Do this.
In the film review below, copy everything from "The frail yet" down to "of … something.", swapping "reservoir" for "lake".

Extract to read.
+++
But Jessica Chastain gives the scene-stealing ooze a run for its money. She’s had to play a supportive trouper in too many consecutive roles, helping Matt Damon get home from Mars or helping Matthew McConaughey get home from Gargantua (where he’s escaping … Matt Damon). It’s with relish that Chastain transforms into the morbid and delusional Lucille, treading the creaky floorboards of Allerdale Hall with a cameo brooch at her throat and a forbiddingly large ring of house keys at her waist. Chastain’s performance, all masterfully controlled facial tics and smoldering rage, approaches camp without losing sight of her character’s humanity. Lucille Sharpe may be a deeply damaged woman, but she has the courage of her (twisted) convictions.

The frail yet indomitable Wasikowska is just right in the Joan Fontaine role of a naive young bride slowly discovering she’s been had. And Tom Hiddleston, tall, pale, and hollow-cheeked, is the man of every would-be ghost’s dreams. If he invited you to live in his decaying ancestral home, you’d go, even if the house was located atop a reservoir of seething bright-red liquid that seemed unnervingly symbolic of … something.
+++
Provided data.
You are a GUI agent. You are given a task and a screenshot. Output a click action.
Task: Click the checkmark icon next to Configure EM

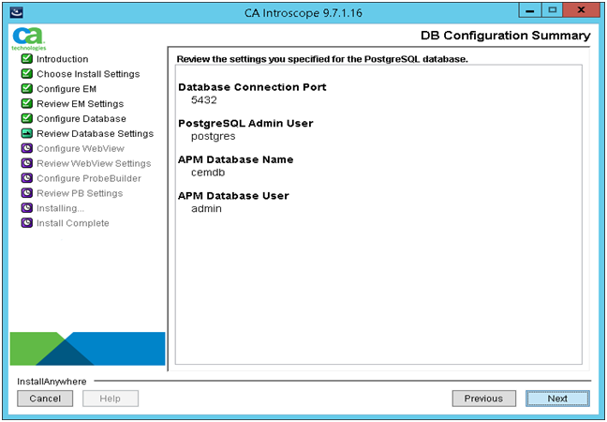point(27,89)
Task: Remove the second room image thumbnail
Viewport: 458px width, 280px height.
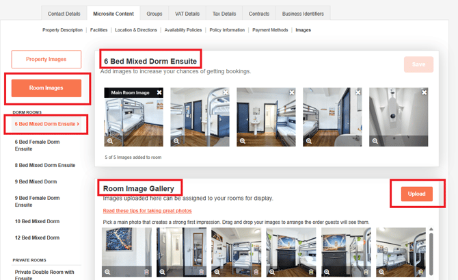Action: tap(226, 92)
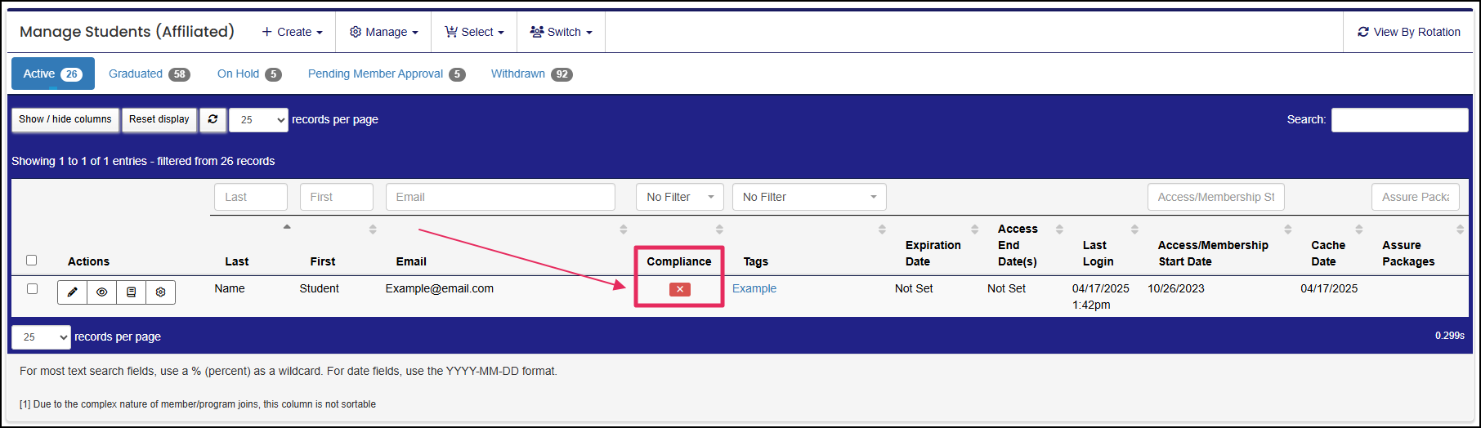This screenshot has width=1481, height=428.
Task: Click the eye view icon in Actions
Action: 101,292
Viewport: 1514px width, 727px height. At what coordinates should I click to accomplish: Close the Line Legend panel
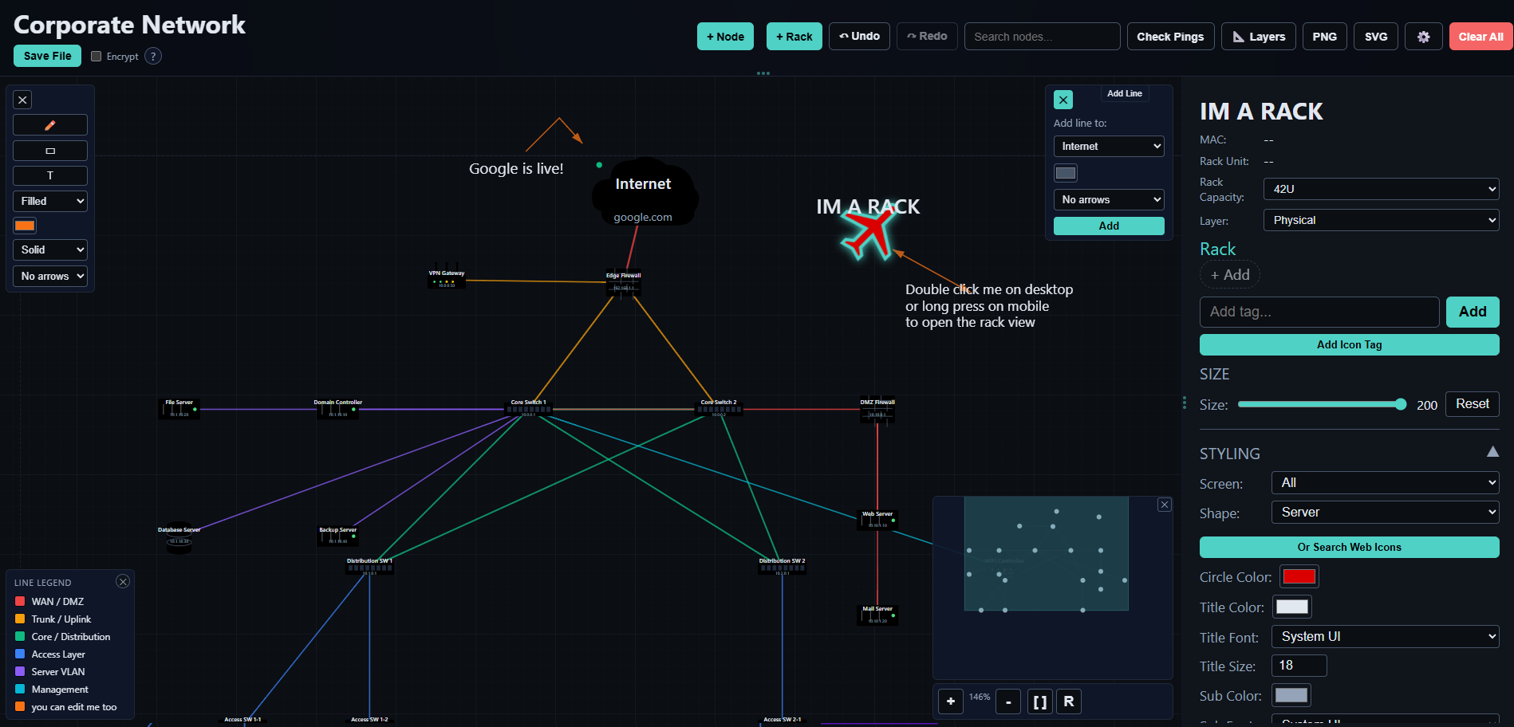point(123,582)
+++
Expected output.
The frail yet indomitable Wasikowska is just right in the Joan Fontaine role of a naive young bride slowly discovering she’s been had. And Tom Hiddleston, tall, pale, and hollow-cheeked, is the man of every would-be ghost’s dreams. If he invited you to live in his decaying ancestral home, you’d go, even if the house was located atop a lake of seething bright-red liquid that seemed unnervingly symbolic of … something.